**Extract**

################

But the celebs get all the press. 
After careful consideration, here's five celebs I look at for comparison.


www.twitter.com/iamdiddy

P. Diddy.One moment he posts links to comedy rants with the message Fuck The Haters. Next, he's posting his favorite Biblical quotes. Then he hypes his next t shirt sale. Then it's back to Fuck The Haters. And Psalms! Self serving prick.
Diddy's Grade: F 


www.twitter.com/mrskutcher

Demi Moore. Oh, she judges! Constantly spewing out bullshit Chineese Fortune cookie messages. And posting "crazy" pictures of her A-ticket life. Then bitching when a rumor surfaces that there may be a Twitter tv show devoted to finding celebs when they are out and Twitting. GI Jane my ass.
Demi's Grade: F



www.twitter.com/alroker

Al Roker. Ready to be surprised? Al twits about the weather. And what he's enjoying for dinner. But he also back talks to idiots, and just today posted photos from a waiting room for jury duty. For some reason, TMZ went with the story like it was news. Al was pissed. He's a good read!

################

**Challenge**
Write the next part of the post grading celebrity Twitter accounts, picking up after its last sentence. The listing that comes next is separate material, unrelated to the post on celebrity Twitter accounts.

**Information supplied**
################

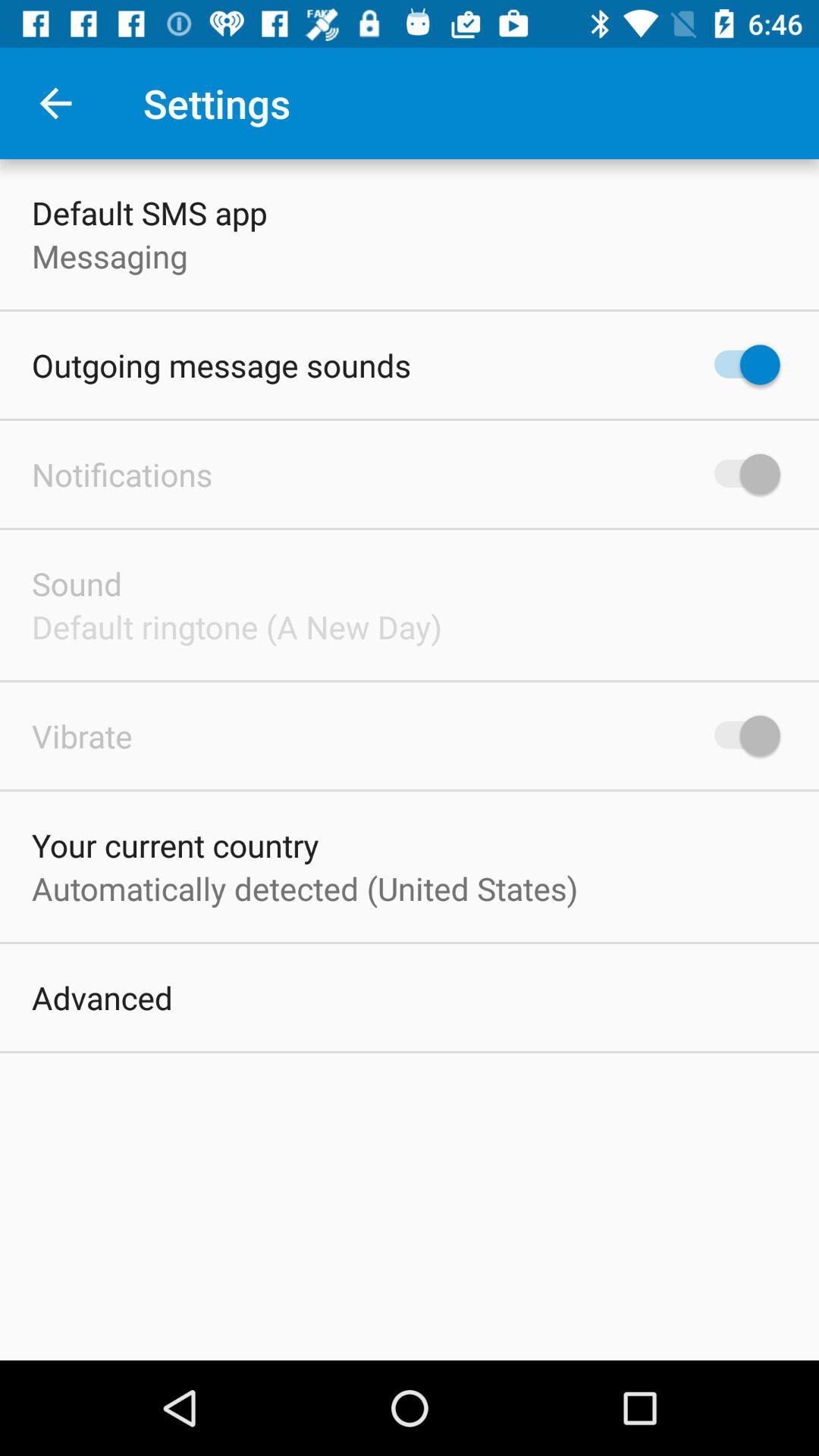
click app next to settings (55, 103)
Given the description of an element on the screen output the (x, y) to click on. 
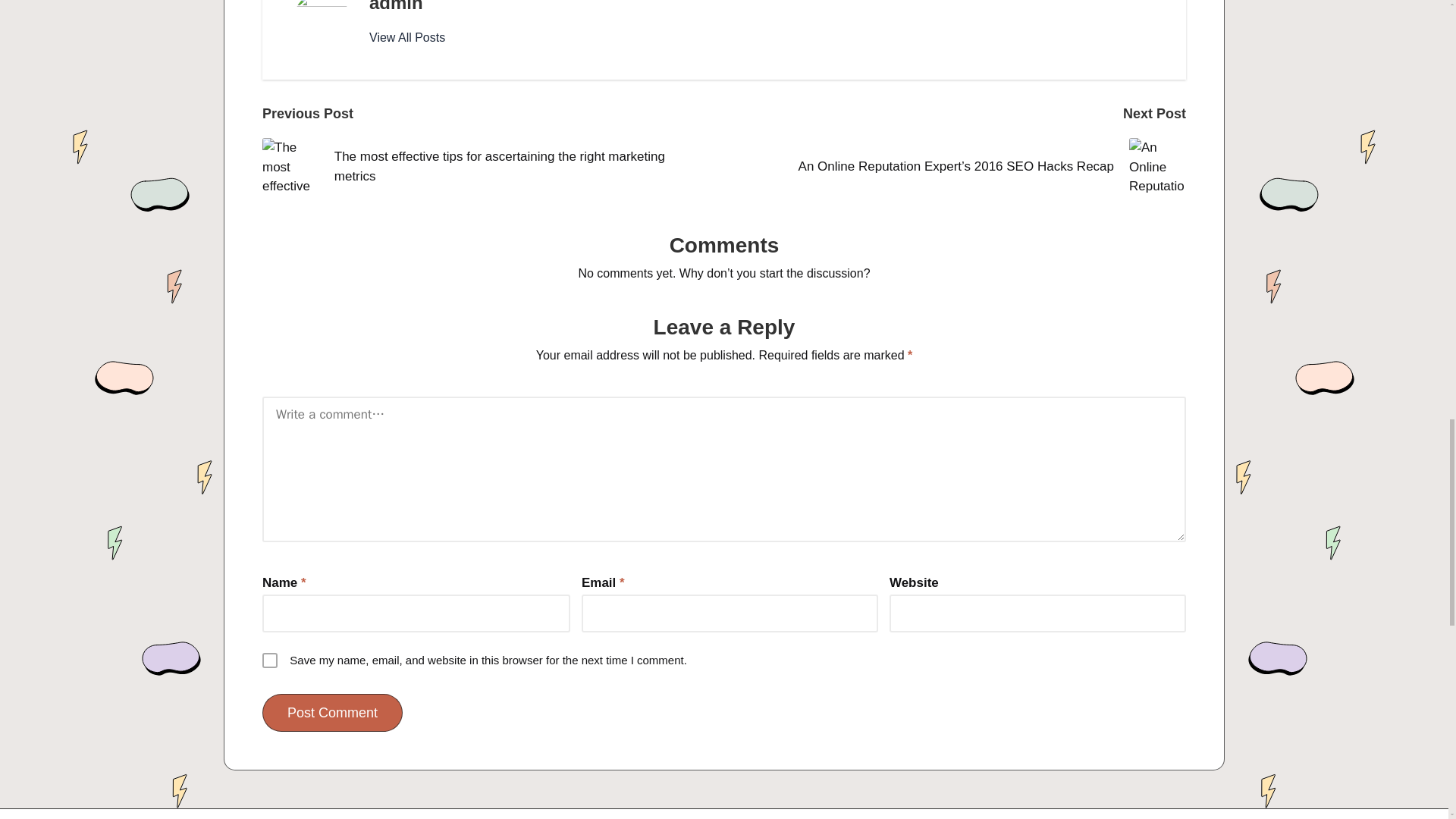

################

**Answer to this task**
Al's Grade:   B


www.twitter.com/the_real_shaq

Shaq. He doesn't Twit a lot, but he does do it during games. He also meets people off Twitter and gives them stuff. He is also just balls out funny. His pics are always great. And he occasionally writes deep stuff. And he even wrote good luck to Kobe :).  WHAT'S UP DOC?
Shaq's grade:   B

www.twitter.com/kingsthings

Larry King. If you remember his inane USA today columns, you are in for a treat. "I love peanut butter!"  "Why is it three strikes and you're out?"  "Going to Chance's little league game. Ice cream after!" 
There are people who do fake Larry King Twit accounts. They are not as funny as the real article. And as always, he doesn't get why he's so fucking funny. 
"If Owen Wilson's on, I'm watching"
Larry King's grade:   A

And there you have it.

www.twitter.com/dongeronimo

This guy sucks major ass. What a tool.



d.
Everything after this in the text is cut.